The Federal Railroad Administration has obligated $28,204,450 to the Michigan Department of Transportation to build a new Dearborn train station.
U.S. Representative John Dingell (D-Dearborn) made the announcement in a press release today:
This funding will allow the City of Dearborn to consolidate its two passenger rail stations into a intermodal station in the west section of downtown Dearborn... The intermodal facility will be designed for the planned Ann Arbor-Detroit commuter rail as well as future high-speed intercity passenger rail service. The station will accommodate city, regional and intercity bus systems; local and tourist shuttles; bicycle and greenway linkages; and, auto, taxi, and limousine connections to Detroit International Airport.

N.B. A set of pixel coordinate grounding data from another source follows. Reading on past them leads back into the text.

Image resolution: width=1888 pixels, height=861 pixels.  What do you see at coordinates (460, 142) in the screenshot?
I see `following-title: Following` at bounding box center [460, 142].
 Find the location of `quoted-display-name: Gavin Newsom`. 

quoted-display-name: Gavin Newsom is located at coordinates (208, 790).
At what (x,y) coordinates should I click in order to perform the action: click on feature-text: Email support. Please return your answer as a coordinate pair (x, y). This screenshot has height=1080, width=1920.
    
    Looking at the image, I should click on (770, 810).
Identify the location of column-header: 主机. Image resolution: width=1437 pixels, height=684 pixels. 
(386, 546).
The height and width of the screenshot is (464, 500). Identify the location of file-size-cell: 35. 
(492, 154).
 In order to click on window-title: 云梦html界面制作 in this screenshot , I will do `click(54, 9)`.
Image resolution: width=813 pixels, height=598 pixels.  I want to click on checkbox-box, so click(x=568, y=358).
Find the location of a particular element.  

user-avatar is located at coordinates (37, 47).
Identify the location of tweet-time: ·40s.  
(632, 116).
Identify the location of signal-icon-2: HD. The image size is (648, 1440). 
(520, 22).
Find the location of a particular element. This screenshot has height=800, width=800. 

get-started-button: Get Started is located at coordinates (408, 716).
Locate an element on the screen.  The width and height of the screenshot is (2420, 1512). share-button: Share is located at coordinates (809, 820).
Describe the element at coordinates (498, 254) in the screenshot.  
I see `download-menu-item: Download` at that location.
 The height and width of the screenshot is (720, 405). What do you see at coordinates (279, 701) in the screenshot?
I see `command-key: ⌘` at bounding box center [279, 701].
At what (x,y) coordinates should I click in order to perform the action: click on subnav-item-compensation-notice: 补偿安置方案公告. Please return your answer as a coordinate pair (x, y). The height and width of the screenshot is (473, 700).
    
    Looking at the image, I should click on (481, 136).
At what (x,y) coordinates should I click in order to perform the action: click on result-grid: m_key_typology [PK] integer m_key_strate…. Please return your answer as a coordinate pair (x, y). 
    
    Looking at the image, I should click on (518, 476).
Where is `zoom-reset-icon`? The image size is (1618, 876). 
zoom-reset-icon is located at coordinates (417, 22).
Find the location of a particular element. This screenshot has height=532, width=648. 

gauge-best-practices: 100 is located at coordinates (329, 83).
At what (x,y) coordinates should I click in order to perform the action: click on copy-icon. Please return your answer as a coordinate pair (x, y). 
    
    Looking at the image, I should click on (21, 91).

In the release, Dingell said "modernizing rail travel will help attract small business development, increase job growth, and enhance the livelihood of communities and business, by helping to expedite the time and efficiency of people and goods getting from point A to point B."
Last May, the U.S. Department of Transportation announced an investment of $196.5 million to improve track and signal systems between Dearborn and Kalamazoo.
The improvements, the federal government said, would reduce trip times between Detroit and Chicago by 30 minutes.
The Federal Railroad Administration selected the Dearborn rail station to be funded under the High-Speed Intercity Passenger Rail program.
In total, the government plans to spend $10.1 billion of American Recovery and Reinvestment Act money to improve passenger rail service in the U.S.
The Dearborn Press & Guide reports the announcement puts an end to questions about whether the money would come or not:
[The money] was awarded more than two years ago as part of the American Recovery and Reinvestment Act. Although the money was awarded, until this week it still had not been obligated and Congressional Republicans are proposing to rescind all non-obligated ARRA funds as part of the upcoming federal budget process.
Dearborn Mayor Jack O’Reilly was quoted as saying he was relieved by the news, "I was panicked that our shovel-ready project would never come to fruition. This really is key for Dearborn, as we'll now be central to any future transportation planning for the region."